__TASK TO CARRY OUT__: Please keep to the lines below from the one with "[button] (237, 30)" through the one with "Wayne Turner (74, 1539)", and restate them word for word, ends included.

··· THE DATA ···

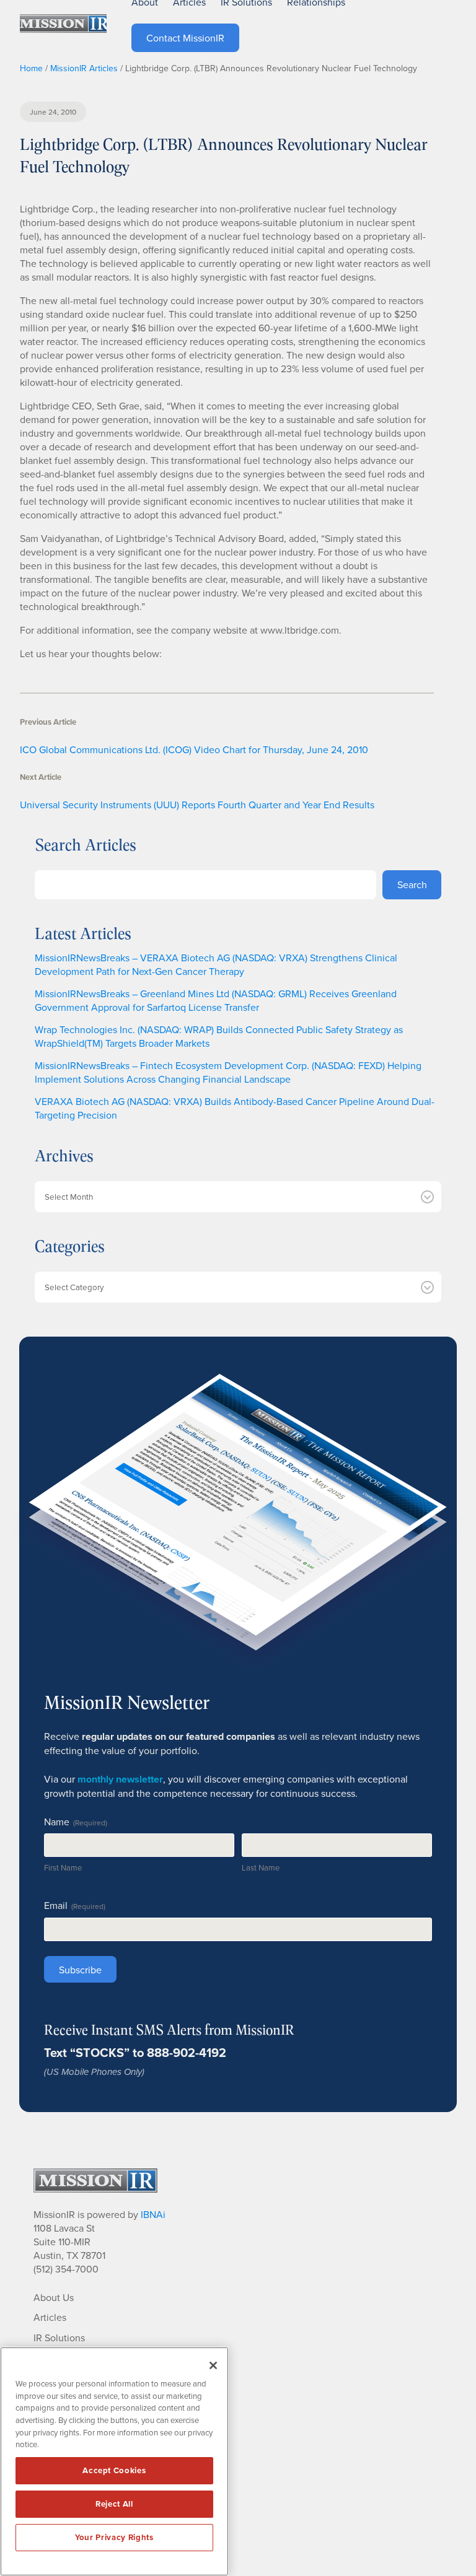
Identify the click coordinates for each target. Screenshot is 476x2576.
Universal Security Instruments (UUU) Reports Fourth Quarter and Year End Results (197, 804)
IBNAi (153, 2214)
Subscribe (80, 1969)
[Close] (213, 2365)
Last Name (261, 1867)
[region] (114, 2461)
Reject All (114, 2504)
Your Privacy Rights (114, 2537)
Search (412, 884)
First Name (63, 1867)
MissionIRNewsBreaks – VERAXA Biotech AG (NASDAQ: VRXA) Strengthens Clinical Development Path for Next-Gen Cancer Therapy (216, 964)
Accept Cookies (114, 2470)
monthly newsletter (120, 1779)
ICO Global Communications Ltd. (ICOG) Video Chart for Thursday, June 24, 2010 (194, 749)
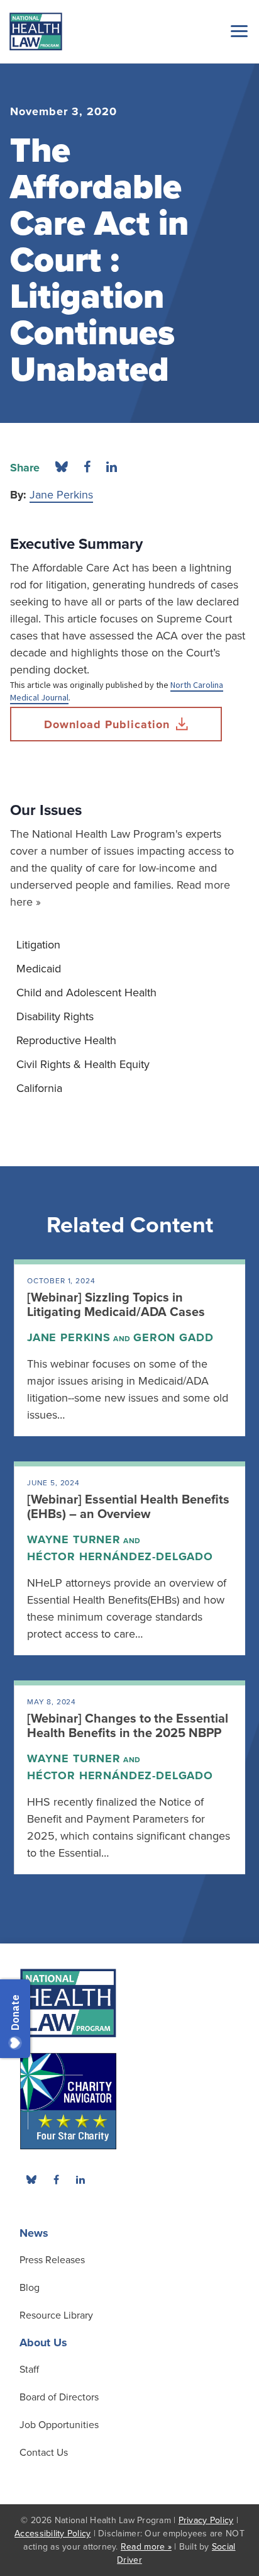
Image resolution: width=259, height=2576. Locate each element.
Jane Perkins (61, 495)
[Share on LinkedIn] (111, 467)
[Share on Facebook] (87, 467)
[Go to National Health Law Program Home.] (35, 31)
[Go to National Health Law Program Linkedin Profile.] (80, 2179)
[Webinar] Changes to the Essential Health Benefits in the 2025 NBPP (127, 1726)
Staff (29, 2369)
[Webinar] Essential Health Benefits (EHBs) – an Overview (128, 1507)
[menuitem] (129, 945)
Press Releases (52, 2260)
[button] (237, 30)
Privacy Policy (206, 2520)
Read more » (146, 2546)
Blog (29, 2287)
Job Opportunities (59, 2425)
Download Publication (107, 724)
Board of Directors (59, 2397)
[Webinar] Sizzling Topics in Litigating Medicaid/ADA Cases (116, 1305)
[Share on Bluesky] (61, 467)
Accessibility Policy (52, 2533)
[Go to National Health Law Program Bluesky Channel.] (31, 2179)
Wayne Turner (74, 1539)
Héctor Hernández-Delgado (120, 1556)
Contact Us (43, 2452)
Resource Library (56, 2315)
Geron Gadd (173, 1337)
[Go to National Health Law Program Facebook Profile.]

···

__RESULT BELOW__:
[button] (237, 30)
Privacy Policy (206, 2520)
Read more » (146, 2546)
Blog (29, 2287)
Job Opportunities (59, 2425)
Download Publication (107, 724)
Board of Directors (59, 2397)
[Webinar] Sizzling Topics in Litigating Medicaid/ADA Cases (116, 1305)
[Share on Bluesky] (61, 467)
Accessibility Policy (52, 2533)
[Go to National Health Law Program Bluesky Channel.] (31, 2179)
Wayne Turner (74, 1539)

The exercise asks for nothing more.